---- Data section

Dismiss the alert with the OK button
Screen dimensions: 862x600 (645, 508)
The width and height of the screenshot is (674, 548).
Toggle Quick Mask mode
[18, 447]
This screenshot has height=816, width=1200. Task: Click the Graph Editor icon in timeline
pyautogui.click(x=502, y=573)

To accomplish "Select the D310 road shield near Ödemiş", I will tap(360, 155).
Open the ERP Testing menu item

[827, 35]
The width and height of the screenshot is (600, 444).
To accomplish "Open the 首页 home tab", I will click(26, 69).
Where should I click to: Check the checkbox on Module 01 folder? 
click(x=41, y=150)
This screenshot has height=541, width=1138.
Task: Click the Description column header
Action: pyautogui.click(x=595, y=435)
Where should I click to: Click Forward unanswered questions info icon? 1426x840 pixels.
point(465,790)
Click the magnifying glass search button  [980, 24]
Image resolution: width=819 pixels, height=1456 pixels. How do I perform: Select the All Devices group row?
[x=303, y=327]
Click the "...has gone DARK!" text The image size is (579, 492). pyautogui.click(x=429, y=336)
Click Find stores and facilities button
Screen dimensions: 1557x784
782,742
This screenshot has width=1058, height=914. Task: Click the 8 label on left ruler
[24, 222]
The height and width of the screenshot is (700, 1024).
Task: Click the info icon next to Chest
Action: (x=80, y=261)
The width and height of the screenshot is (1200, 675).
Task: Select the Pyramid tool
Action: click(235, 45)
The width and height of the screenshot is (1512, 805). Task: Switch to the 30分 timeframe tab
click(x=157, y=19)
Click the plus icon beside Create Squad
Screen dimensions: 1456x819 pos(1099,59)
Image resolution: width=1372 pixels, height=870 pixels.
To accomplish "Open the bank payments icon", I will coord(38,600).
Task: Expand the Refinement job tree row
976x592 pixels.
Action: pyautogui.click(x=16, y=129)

--------

### Your instructions
Copy out the items from the line with "Click the magnifying" up to and including the line with "Screen dimensions: 1456x819 pos(1099,59)", keeping every character the same.

### Task response
Click the magnifying glass search button  [980, 24]
Image resolution: width=819 pixels, height=1456 pixels. How do I perform: Select the All Devices group row?
[x=303, y=327]
Click the "...has gone DARK!" text The image size is (579, 492). pyautogui.click(x=429, y=336)
Click Find stores and facilities button
Screen dimensions: 1557x784
782,742
This screenshot has width=1058, height=914. Task: Click the 8 label on left ruler
[24, 222]
The height and width of the screenshot is (700, 1024).
Task: Click the info icon next to Chest
Action: (x=80, y=261)
The width and height of the screenshot is (1200, 675).
Task: Select the Pyramid tool
Action: click(235, 45)
The width and height of the screenshot is (1512, 805). Task: Switch to the 30分 timeframe tab
click(x=157, y=19)
Click the plus icon beside Create Squad
Screen dimensions: 1456x819 pos(1099,59)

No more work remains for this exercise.